Philip, der sich das Gespräch aufmerksam angehört hat, mischt sich nun ein.

„Frau Menken, Sie sollten mal hören, was Dr. Meving alles für abfällige Bemerkungen loslässt – und das auch nicht nur gegen Ben, aber vor allem bei ihm. Heute hat er zum Beispiel gesagt, Ben könne vor der Tür warten, wenn er den Test nicht mitschreiben will, und sich etwas aus seinem Kulturkreis zu Essen besorgen.“ Philip schüttelte den Kopf, sichtlich wütend. „Das war echt unter der Gürtellinie, einfach nur beleidigend. Und dieser Test – das war einfach eine Frechheit. Das Thema hatten wir noch nie. Keiner hatte den blassesten Schimmer, was da gefragt wird. Kazumi meinte, dass sowas eher zweites oder drittes Semester Uni ist. Jedenfalls nicht Lehrplan zehnte Klasse.“

„Naja, Kazumi kann sowas,“ fügt Ben schulterzuckend hinzu. „Aber die spielt ja in einer ganz anderen Liga, was das angeht.“

Frau Menken seufzt erneut und nickt verständnisvoll. „Ich verstehe, was ihr meint. Und es ist nicht in Ordnung, was da passiert. Ich verspreche euch, ich werde nicht locker lassen und schauen, ob wir das nicht irgendwie lösen können. Ich kümmere mich darum, das verspreche ich euch. Aber jetzt lasst uns erst mal in den Unterricht gehen. Ich werde noch einmal mit Schulleiter Schneider über Dr.
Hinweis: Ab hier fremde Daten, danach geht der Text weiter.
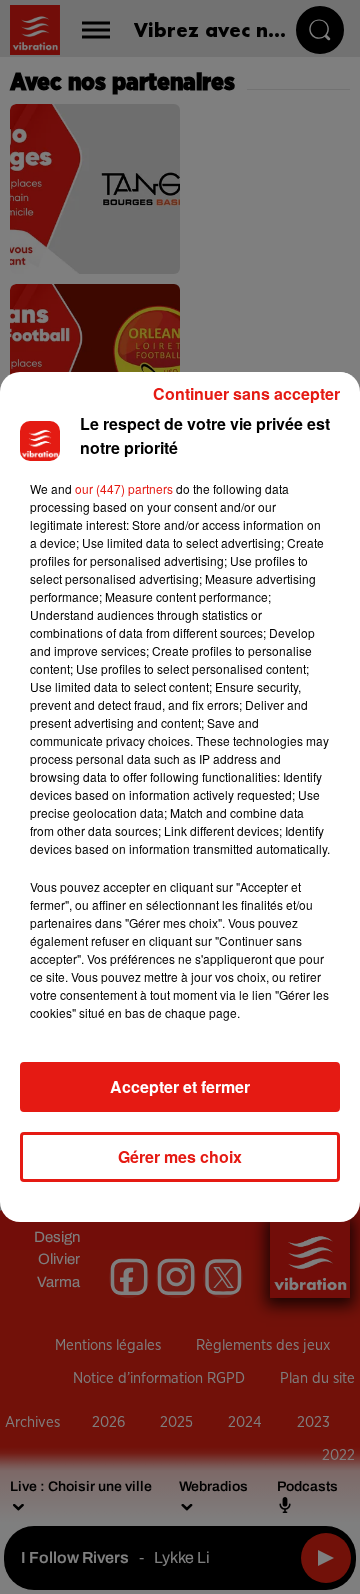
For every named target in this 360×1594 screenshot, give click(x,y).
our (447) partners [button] (124, 488)
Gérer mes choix (180, 1156)
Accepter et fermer (180, 1086)
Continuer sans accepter (246, 393)
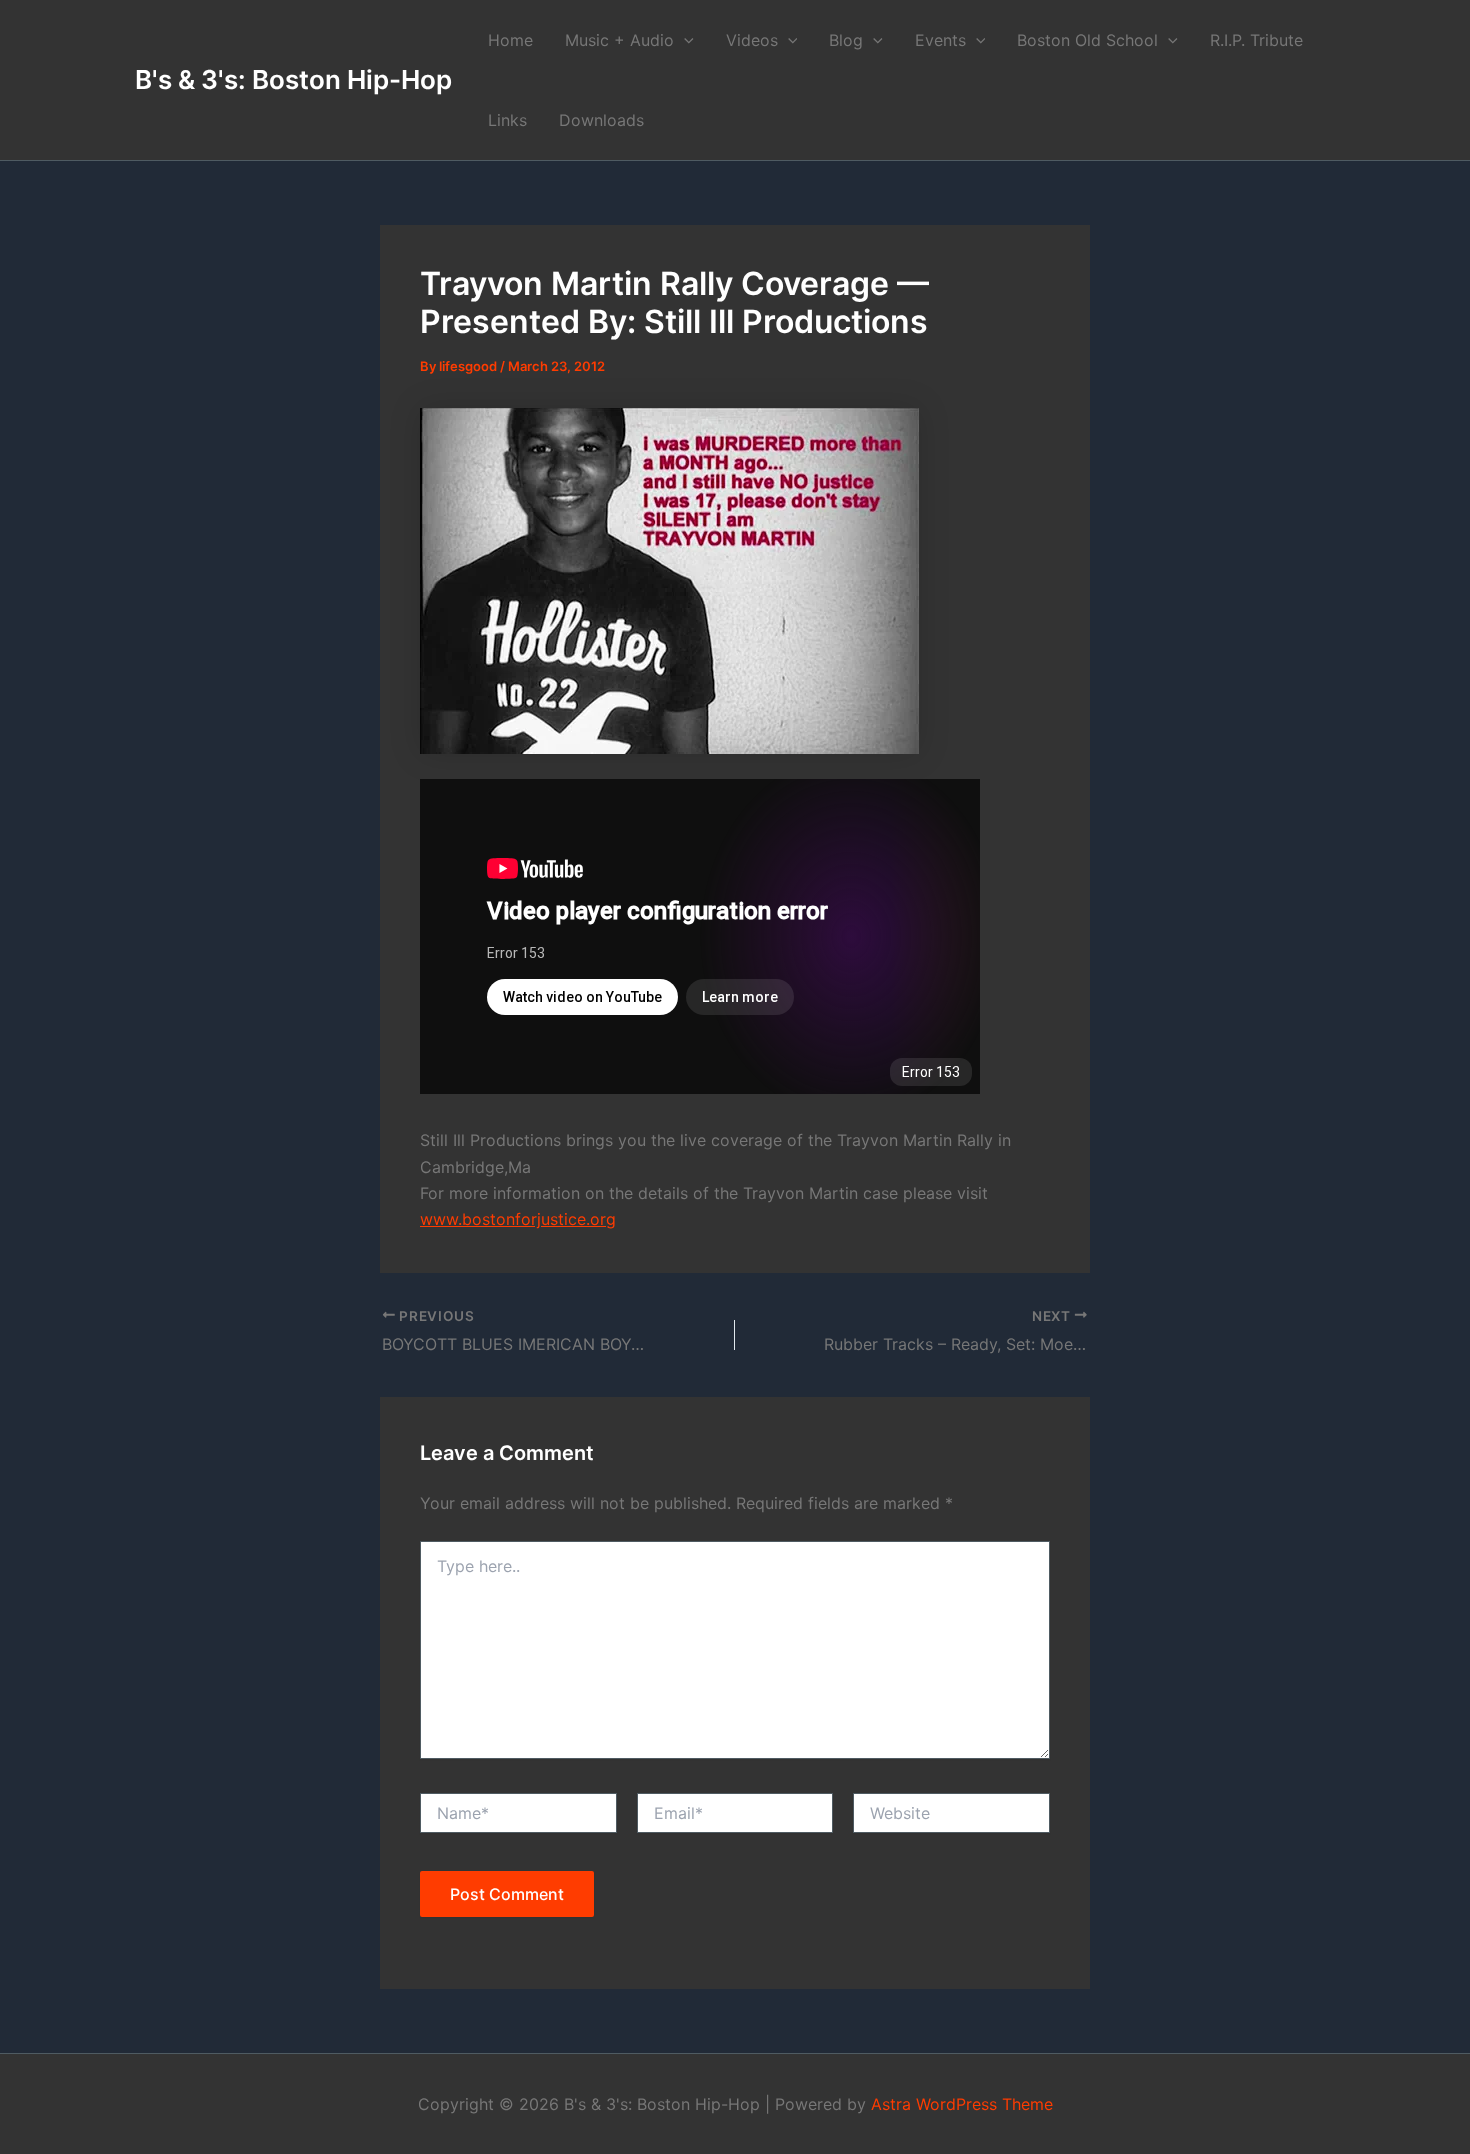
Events (940, 40)
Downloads (601, 120)
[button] (684, 40)
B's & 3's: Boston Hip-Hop (293, 79)
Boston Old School (1087, 40)
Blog (846, 40)
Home (510, 40)
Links (507, 120)
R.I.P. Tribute (1256, 40)
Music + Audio (619, 40)
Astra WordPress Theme (962, 2104)
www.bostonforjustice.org (518, 1219)
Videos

Made“, sie hustet, „sorry, Herrn Doktor Meving sprechen.“ Sie lächelt ihnen aufmunternd zu und deutet zur Tür.

„Ach ja, Elli ist zum Schneider und will sich beschweren, die kommt was später“, sagt Philip. 

Frau Menken nickt und nimmt das zur Kenntnis. „Dann drücken wir ihr mal die Daumen, dass sie Herrn Schneider erreicht und er ihr zuhört.“

Die beiden sehen sich an und folgen ihr ins Klassenzimmer, wo zumindest für die nächsten 45 Minuten eine etwas ruhigere Atmosphäre auf sie wartet.

Ben

Ben und Philip schleppen sich nach Unterrichtsschluss nach Hause. Sie müssen etwa in die gleiche Richtung. Der Tag sitzt beiden in den Knochen. Vor allem diese Chemiestunde!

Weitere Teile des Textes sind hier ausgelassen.